Una striscia quotidiana di riflessione

di Paolo Fileni

Primo Maggio con mascherina

Nessun corteo, nessuna bandiera, nessun concerto, pochi vaccini


1 maggio 2021 – Oggi, esattamente come un anno fa. E questo editoriale potrebbe finire qui. Trecentosessantacinque giorni fa, giorno più giorno meno, uscivamo da una dura segregazione forzata in casa dovuta ad una pandemia ignorata da tutti. Erano i giorni degli striscioni ai balconi che recitavano “andrà tutto bene”, “insieme ce la faremo”. Invece, a distanza di 12 mesi siamo ancora qui a misurare quotidianamente i morti per Covid e le persone in quarantena. A registrare l’evoluzione di un virus che sembra invincibile con la sua capacità di trasformarsi in cento varianti sparse nel mondo sempre più aggressive.

Prima ondata, segregazione in casa, apertura; seconda ondata, chiusure forzate; regioni gialle, arancioni, rosse. Obbligo dell’uso delle mascherine, del lavaggio delle mani, del rispetto delle distanze… Traffici e frodi per una bombola d’ossigeno introvabile, gli speculatori dei respiratori, le terapie intensive al collasso, bare accatastate in un magazzino qualsiasi, morti mai consegnati ai parenti. Variante inglese, brasiliana, indiana… E poi l’arrivo dei vaccini, i ritardi nelle consegne, i furbetti del “vax prima io” o del “no vax”…

A riviverli così, questi ultimi 12 mesi, ci rendiamo conto che il vocabolario non ci appartiene. Fatti, accadimenti, decisioni e comportamenti alieni al genere umano. Invece no, è tutto vero, reale. È successo nel nostro quotidiano, sta succedendo e continuerà a succedere.
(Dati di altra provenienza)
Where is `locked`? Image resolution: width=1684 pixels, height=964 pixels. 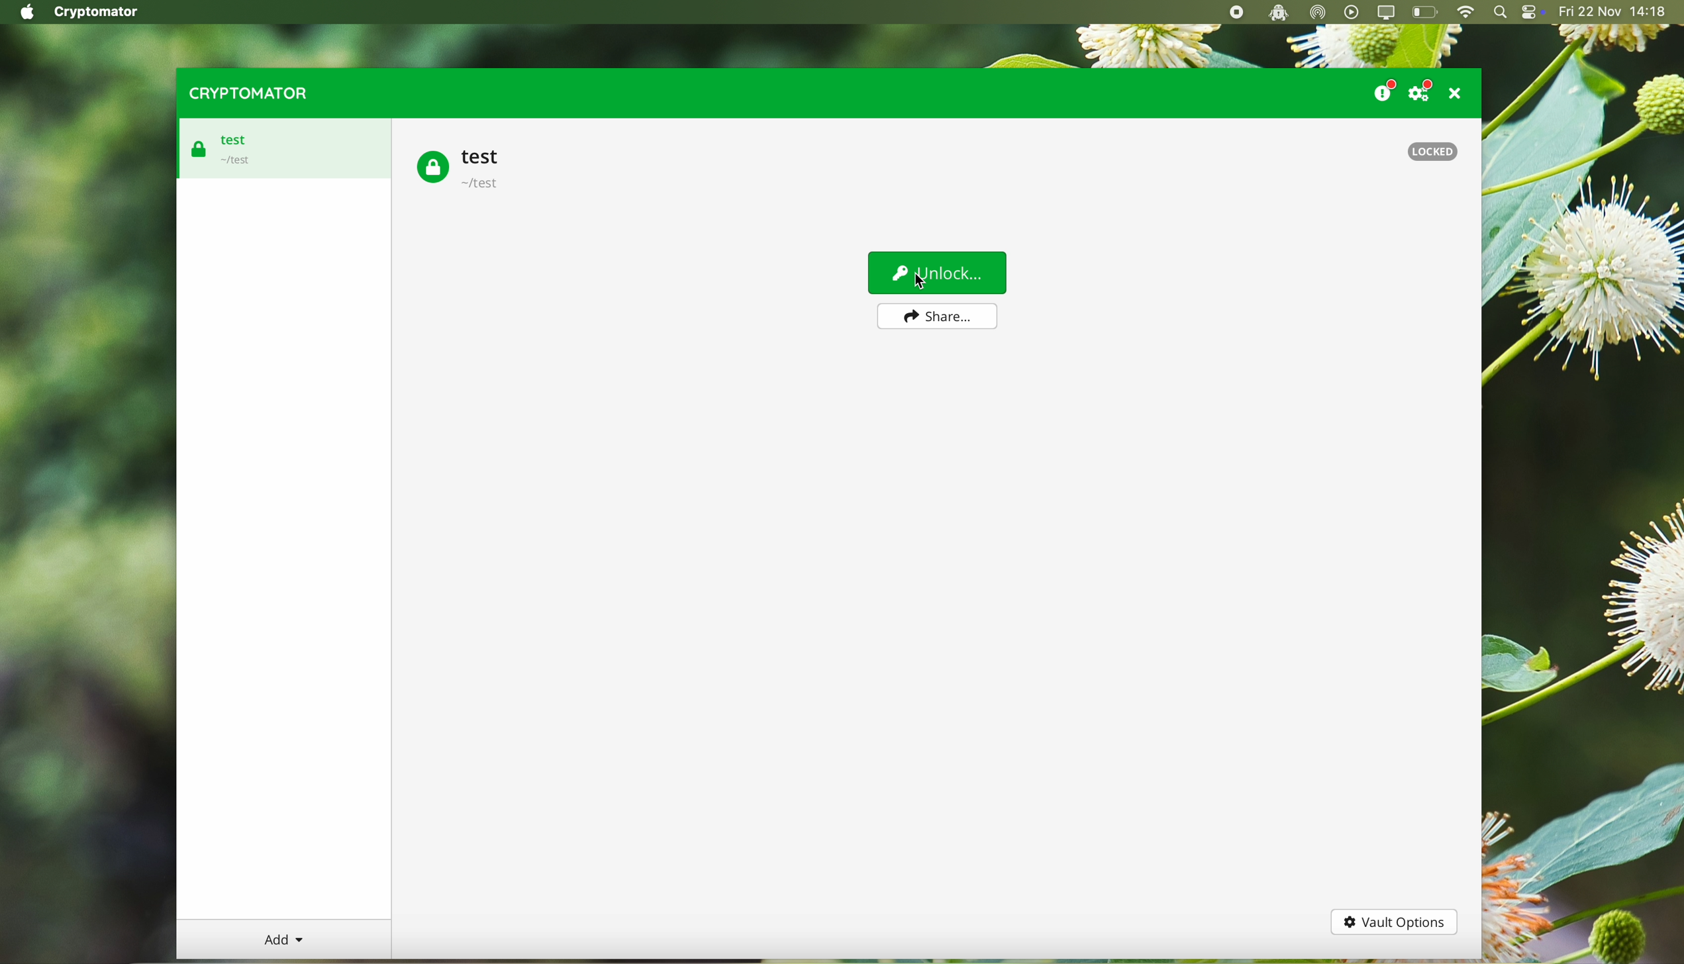 locked is located at coordinates (1431, 152).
Alla faccia di chi fa finta di niente o bolla tutto come un enorme complotto ordito per governare e soggiogare il popolo, per togliergli ciò che di più sacro esiste: libertà e lavoro.

Oggi, festa dei lavoratori, la libertà del popolo è legata ad una vaccinazione di massa che va troppo a rilento e i lavoratori, stremati dal rispetto delle regole anticoronavirus e con il fiato corto dietro le mascherine, non hanno nulla da festeggiare. Un po’ perché in tanti il lavoro l’hanno perso, altri perché non hanno più i fondi necessari a sostenere l’attività.

Niente celebrazioni dunque, niente cortei, bandiere al vento o concerti in piazza com’era uso fare fino a un paio d’anni fa. Non ci sono i presupposti. Sarà un Primo Maggio con la mascherina: unico orpello concesso in tempo di pandemia.